La journaliste d’investigation raconte dans son ouvrage que les diagnostics un peu tardifs ou les mauvais traitements reçus peuvent être responsables de décès de patients. Plusieurs raisons l’expliquent : « Soit parce qu’il n’y a pas assez de médecins, pas assez de spécialistes, notamment les dermatologues, les urologues, les cardiologues. Soit parce que quand vous arrivez aux urgences, vous n’êtes pas forcément pris en charge tout de suite. Vous avez des délais d’attente incroyables »
, détaille-t-elle.
Peut-on contraindre les médecins à s’installer dans les villages ?
Annick, une téléspectatrice, s’interroge : « Ma mère habite dans un petit village du Vercors. Il n’y a plus de médecin généraliste du tout. Ne pourrait-on pas les obliger à s’installer en campagne ? »
La liberté d’installation, et notamment celle des jeunes médecins, revient souvent dans la discussion sur les déserts médicaux. « Ces jeunes médecins vont vous répondre que dans ces petits villages, il n’y a peut-être pas forcément l’école pour leurs enfants, des services publics qui sont là, des commerces, tout un environnement, en fait »
, analyse Julie Pichot.
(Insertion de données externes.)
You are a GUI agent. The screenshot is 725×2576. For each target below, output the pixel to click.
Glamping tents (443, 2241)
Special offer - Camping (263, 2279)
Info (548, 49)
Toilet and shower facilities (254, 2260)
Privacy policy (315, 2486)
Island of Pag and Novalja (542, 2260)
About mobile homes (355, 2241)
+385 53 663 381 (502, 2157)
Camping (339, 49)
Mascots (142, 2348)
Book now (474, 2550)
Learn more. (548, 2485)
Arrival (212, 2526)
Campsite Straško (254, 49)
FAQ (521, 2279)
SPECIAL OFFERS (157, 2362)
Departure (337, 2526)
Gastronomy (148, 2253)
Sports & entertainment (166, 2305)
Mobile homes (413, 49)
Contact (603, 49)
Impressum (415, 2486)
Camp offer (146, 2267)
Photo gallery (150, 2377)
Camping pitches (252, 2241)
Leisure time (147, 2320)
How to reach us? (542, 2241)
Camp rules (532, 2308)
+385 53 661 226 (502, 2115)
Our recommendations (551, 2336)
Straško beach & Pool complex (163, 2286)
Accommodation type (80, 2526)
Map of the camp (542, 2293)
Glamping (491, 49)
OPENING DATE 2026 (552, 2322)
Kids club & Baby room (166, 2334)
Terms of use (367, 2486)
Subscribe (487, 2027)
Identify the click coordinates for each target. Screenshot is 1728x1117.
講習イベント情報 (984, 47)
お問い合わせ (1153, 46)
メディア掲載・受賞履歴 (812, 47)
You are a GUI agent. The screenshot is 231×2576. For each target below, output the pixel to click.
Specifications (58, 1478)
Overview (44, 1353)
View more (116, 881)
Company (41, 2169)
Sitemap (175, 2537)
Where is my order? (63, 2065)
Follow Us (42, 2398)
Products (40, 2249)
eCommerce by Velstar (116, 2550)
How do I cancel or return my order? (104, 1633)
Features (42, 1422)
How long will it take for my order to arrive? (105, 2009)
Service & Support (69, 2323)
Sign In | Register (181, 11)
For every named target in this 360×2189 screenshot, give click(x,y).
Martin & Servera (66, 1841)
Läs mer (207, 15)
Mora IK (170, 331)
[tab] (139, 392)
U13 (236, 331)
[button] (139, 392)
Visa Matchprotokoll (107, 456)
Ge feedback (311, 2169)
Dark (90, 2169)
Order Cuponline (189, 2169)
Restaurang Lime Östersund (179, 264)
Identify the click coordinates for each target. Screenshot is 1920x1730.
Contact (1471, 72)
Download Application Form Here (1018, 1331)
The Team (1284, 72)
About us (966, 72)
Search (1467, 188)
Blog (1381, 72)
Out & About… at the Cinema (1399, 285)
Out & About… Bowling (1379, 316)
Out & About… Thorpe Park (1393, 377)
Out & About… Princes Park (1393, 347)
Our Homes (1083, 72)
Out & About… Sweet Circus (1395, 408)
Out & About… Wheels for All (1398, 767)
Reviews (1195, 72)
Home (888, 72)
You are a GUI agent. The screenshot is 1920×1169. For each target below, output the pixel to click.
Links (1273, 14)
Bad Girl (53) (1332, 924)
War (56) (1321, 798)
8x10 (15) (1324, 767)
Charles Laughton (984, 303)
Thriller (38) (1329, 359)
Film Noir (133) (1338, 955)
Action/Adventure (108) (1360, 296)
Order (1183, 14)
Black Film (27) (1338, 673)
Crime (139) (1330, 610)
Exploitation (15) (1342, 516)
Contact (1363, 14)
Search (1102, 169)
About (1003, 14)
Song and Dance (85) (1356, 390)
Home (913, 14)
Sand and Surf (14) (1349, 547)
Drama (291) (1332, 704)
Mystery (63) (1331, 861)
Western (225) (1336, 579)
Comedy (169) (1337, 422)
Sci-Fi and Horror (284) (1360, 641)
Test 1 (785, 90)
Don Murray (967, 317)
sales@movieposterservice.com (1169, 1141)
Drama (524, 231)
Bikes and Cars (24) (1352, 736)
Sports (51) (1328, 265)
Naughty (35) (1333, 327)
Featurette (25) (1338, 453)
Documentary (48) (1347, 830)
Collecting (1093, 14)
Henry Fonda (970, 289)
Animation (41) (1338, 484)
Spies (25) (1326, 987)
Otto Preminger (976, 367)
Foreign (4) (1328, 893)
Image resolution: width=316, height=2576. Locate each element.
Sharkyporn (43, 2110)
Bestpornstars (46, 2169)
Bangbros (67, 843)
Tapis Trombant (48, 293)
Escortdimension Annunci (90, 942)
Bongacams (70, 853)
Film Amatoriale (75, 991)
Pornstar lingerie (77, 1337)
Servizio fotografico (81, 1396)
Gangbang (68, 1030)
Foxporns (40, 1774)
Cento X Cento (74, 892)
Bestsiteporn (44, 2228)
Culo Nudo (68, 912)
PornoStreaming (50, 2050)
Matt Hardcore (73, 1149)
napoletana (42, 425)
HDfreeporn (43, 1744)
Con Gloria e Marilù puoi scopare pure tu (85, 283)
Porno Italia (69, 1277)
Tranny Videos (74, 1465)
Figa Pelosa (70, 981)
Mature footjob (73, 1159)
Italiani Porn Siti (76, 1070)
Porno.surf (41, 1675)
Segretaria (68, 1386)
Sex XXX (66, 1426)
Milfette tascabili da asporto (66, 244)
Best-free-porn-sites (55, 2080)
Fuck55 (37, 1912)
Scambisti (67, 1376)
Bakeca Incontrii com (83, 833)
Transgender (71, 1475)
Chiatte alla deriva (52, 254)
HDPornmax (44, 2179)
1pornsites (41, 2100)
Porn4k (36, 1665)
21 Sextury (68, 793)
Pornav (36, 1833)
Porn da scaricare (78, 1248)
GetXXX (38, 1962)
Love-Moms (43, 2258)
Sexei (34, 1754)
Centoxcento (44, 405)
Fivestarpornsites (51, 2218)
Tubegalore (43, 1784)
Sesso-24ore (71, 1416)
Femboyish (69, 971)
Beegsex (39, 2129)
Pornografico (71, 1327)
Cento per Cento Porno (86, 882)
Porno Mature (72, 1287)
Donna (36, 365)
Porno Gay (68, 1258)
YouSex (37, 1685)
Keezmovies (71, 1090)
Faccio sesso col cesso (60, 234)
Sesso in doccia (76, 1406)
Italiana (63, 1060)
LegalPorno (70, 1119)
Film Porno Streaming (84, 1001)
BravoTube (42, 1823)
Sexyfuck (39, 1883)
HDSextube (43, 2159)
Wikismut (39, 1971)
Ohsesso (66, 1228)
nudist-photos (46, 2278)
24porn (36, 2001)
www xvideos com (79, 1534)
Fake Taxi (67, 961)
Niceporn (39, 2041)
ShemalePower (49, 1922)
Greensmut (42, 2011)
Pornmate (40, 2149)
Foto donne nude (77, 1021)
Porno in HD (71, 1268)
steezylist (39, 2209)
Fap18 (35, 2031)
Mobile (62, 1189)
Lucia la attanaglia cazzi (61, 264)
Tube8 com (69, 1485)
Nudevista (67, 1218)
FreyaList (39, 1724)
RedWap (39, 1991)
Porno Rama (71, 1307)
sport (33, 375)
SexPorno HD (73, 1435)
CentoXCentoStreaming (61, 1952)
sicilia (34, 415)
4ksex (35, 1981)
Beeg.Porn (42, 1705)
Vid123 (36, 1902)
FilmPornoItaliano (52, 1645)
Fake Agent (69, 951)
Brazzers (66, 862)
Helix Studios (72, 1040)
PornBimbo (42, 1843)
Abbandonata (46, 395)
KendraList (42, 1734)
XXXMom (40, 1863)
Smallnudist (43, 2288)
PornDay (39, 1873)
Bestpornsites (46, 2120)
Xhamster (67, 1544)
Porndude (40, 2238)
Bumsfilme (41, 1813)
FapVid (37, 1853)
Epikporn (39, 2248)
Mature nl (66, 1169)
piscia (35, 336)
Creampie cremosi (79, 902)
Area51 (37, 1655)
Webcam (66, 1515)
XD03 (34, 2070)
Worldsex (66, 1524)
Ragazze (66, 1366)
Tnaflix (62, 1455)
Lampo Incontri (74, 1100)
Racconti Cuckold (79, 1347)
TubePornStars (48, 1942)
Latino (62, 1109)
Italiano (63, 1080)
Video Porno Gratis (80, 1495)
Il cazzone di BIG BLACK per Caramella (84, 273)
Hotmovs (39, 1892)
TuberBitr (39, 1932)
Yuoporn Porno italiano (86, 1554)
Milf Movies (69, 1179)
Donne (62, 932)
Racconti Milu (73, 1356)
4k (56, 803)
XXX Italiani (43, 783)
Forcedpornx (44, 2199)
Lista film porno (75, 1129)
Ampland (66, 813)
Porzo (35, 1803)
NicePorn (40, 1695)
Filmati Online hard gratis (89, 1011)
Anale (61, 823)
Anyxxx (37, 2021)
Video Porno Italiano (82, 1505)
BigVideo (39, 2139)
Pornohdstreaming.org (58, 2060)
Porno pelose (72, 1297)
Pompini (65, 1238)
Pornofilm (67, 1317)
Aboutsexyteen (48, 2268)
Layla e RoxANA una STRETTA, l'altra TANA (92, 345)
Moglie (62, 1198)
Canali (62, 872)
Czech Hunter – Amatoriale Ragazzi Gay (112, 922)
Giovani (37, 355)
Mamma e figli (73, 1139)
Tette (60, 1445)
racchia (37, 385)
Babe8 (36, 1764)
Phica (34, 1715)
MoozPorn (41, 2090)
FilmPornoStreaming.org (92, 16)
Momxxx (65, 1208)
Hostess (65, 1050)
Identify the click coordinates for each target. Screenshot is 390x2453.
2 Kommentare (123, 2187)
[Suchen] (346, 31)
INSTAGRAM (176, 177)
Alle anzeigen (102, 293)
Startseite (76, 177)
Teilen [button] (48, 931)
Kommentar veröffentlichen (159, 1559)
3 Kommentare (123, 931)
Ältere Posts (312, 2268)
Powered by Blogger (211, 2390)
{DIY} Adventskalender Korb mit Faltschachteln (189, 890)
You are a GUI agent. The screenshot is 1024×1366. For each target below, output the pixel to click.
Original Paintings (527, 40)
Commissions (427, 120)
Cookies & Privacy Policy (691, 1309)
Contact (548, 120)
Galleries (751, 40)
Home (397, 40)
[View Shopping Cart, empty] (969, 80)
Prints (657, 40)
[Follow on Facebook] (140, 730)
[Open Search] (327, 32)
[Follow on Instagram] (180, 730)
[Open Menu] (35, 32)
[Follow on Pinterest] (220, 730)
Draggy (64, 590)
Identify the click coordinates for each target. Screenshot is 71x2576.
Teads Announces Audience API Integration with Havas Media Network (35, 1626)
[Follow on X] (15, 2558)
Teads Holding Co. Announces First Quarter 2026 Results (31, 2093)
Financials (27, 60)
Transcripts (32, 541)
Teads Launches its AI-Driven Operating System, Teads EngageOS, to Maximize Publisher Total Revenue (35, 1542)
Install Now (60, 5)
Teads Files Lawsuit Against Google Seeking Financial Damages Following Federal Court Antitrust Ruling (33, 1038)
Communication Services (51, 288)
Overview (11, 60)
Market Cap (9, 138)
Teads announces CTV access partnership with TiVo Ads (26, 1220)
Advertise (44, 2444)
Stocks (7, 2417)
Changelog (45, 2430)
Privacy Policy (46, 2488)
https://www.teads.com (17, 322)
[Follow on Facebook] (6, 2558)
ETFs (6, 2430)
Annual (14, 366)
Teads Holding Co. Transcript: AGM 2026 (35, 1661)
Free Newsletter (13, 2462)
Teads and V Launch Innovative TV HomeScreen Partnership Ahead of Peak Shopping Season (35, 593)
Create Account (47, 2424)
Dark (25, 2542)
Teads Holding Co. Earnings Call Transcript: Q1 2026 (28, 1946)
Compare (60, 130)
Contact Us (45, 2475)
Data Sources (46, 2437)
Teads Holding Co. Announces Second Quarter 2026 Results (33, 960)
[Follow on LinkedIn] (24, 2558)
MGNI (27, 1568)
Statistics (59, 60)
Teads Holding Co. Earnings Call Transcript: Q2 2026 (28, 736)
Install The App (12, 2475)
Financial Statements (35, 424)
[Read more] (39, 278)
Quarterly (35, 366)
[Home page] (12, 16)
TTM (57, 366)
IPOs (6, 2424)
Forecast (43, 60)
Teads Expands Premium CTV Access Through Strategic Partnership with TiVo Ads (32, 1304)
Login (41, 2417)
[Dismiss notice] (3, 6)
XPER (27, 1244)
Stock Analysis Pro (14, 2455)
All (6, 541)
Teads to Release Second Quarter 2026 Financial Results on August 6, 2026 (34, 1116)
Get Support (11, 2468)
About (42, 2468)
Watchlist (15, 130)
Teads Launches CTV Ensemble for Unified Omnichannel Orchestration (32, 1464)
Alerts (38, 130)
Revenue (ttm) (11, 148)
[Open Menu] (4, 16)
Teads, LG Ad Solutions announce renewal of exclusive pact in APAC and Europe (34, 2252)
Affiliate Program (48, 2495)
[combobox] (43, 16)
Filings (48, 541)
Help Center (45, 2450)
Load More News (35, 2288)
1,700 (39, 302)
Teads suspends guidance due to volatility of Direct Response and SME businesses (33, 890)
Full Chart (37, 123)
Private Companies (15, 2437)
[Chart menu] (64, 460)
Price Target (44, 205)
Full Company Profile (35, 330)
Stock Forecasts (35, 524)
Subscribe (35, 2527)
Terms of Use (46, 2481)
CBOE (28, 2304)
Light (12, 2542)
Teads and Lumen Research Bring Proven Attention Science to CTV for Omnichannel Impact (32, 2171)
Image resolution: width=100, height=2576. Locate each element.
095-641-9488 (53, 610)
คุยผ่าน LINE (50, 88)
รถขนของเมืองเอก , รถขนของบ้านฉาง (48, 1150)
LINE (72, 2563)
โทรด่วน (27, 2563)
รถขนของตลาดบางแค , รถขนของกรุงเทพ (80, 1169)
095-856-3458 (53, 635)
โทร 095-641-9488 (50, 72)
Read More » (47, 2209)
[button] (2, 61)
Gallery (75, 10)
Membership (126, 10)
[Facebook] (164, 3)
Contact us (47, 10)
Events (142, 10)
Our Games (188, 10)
Jacques Legros, lui, plaide pour encourager et inciter les jeunes professionnels de santé à s’installer dans ces zones sans médecins. « Une association, Médecins Solidaires, a 1.000 médecins adhérents et qui va dans plusieurs villages. Elle salarie les médecins, qui payent 1.000 euros par semaine »
, précise l’invitée du jour.
Pourquoi y a-t-il de moins en moins de médecins dans les campagnes ?
De moins en moins de médecins décident de s’installer en milieu rural. Si le constat est sans appel, Julie Pichot tente d’expliquer le phénomène. « Il y a de moins en moins de médecins, tout court. C’est le fameux numerus clausus (le nombre de médecins que l’on forme chaque année, ndlr), qui était mis en place en 1971. Du coup, il n’y a plus assez de médecins »
, analyse-t-elle. S’il a été supprimé en 2020, on a accumulé beaucoup de retard, conclut la journaliste.